On July 4, 2011, only months after its 21st anniversary in April of this year, NASA’s Hubble Space Telescope logged its one-millionth science observation.
The telescope made its millionth observation during a search for water in an exoplanet’s atmosphere 1,000 light-years away. It was a spectroscopic measurement, where light is divided its component colors. These color patterns can reveal the chemical composition – showing, for example, the signature of water in the atmosphere of a distant world.
Hubble’s millionth exposure is of the planet HAT-P-7b, a gas giant planet larger than Jupiter orbiting a star hotter than our sun. HAT-P-7b, also known as Kepler 2b, has been studied by NASA’s planet-hunting Kepler observatory after it was discovered by ground-based observations. Hubble now is being used to analyze the chemical composition of the planet’s atmosphere.
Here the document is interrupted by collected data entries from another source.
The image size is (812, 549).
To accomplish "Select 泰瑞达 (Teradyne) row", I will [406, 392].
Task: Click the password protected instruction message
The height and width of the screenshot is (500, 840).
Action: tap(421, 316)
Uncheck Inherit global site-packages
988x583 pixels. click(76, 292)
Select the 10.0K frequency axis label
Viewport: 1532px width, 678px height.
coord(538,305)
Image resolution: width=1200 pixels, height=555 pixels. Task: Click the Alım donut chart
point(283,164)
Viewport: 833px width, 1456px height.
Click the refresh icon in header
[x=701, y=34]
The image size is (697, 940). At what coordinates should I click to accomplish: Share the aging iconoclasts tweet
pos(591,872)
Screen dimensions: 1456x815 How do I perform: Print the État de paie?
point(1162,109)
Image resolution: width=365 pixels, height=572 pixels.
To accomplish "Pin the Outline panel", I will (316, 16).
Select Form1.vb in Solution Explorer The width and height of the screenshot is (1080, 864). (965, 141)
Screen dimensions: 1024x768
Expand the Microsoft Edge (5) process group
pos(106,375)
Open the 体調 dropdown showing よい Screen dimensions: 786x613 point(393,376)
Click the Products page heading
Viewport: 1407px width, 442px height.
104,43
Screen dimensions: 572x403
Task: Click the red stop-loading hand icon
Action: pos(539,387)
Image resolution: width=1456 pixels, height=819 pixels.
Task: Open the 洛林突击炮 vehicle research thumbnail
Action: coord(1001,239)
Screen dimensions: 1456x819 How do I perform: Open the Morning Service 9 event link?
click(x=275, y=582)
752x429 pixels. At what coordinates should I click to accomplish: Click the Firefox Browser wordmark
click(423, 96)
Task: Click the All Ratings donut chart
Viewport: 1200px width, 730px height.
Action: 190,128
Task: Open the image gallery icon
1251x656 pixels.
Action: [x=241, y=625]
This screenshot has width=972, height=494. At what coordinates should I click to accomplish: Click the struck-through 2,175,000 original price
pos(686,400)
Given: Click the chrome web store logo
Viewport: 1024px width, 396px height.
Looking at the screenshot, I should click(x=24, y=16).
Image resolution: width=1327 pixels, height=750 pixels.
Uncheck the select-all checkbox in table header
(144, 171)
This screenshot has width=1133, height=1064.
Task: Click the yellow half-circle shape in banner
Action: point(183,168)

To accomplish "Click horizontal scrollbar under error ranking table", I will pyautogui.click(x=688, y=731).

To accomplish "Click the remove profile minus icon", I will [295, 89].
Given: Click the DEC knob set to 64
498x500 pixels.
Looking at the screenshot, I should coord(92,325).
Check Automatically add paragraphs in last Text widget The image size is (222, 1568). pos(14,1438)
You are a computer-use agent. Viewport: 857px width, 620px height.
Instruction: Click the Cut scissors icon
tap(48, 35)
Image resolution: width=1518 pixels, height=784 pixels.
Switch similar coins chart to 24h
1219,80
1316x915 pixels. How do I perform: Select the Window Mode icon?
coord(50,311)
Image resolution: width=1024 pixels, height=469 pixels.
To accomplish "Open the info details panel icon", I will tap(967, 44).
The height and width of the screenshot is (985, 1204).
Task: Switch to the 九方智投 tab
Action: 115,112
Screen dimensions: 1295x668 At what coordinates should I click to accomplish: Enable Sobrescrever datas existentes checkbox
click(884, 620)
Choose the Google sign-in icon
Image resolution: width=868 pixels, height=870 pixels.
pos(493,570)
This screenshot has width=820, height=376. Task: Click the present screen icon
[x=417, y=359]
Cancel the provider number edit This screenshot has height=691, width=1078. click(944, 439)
Astronomer Drake Deming of the University of Maryland and NASA’s Goddard Space Flight Center in Greenbelt, Md. said:
We are looking for the spectral signature of water vapor. This is an extremely precise observation and it will take months of analysis before we have an answer. Hubble demonstrated it is ideally suited for characterizing the atmospheres of exoplanets, and we are excited to see what this latest targeted world will reveal.
Matt Mountain, STScI director, added:
This exciting set of observations in search of water vapor on a planet orbiting another star is laying the foundation for how we plan to use the James Webb Space Telescope’s more powerful vision to look for liquid water on nearby planets, the necessary precursor to extraterrestrial life.
Hubble was launched April 24, 1990, aboard space shuttle Discovery’s STS-31 mission. The
observatory has collected more than 50 terabytes of data to-date. The archive of that data is available to scientists and the public.
Hubble’s odometer reading includes every observation of astronomical targets since its launch and observations used to calibrate its suite of instruments. Hubble made the millionth observation using its Wide Field Camera 3, a visible- and infrared-light imager with an on-board spectrometer. It was installed by astronauts during the Hubble Servicing Mission 4 in May 2009.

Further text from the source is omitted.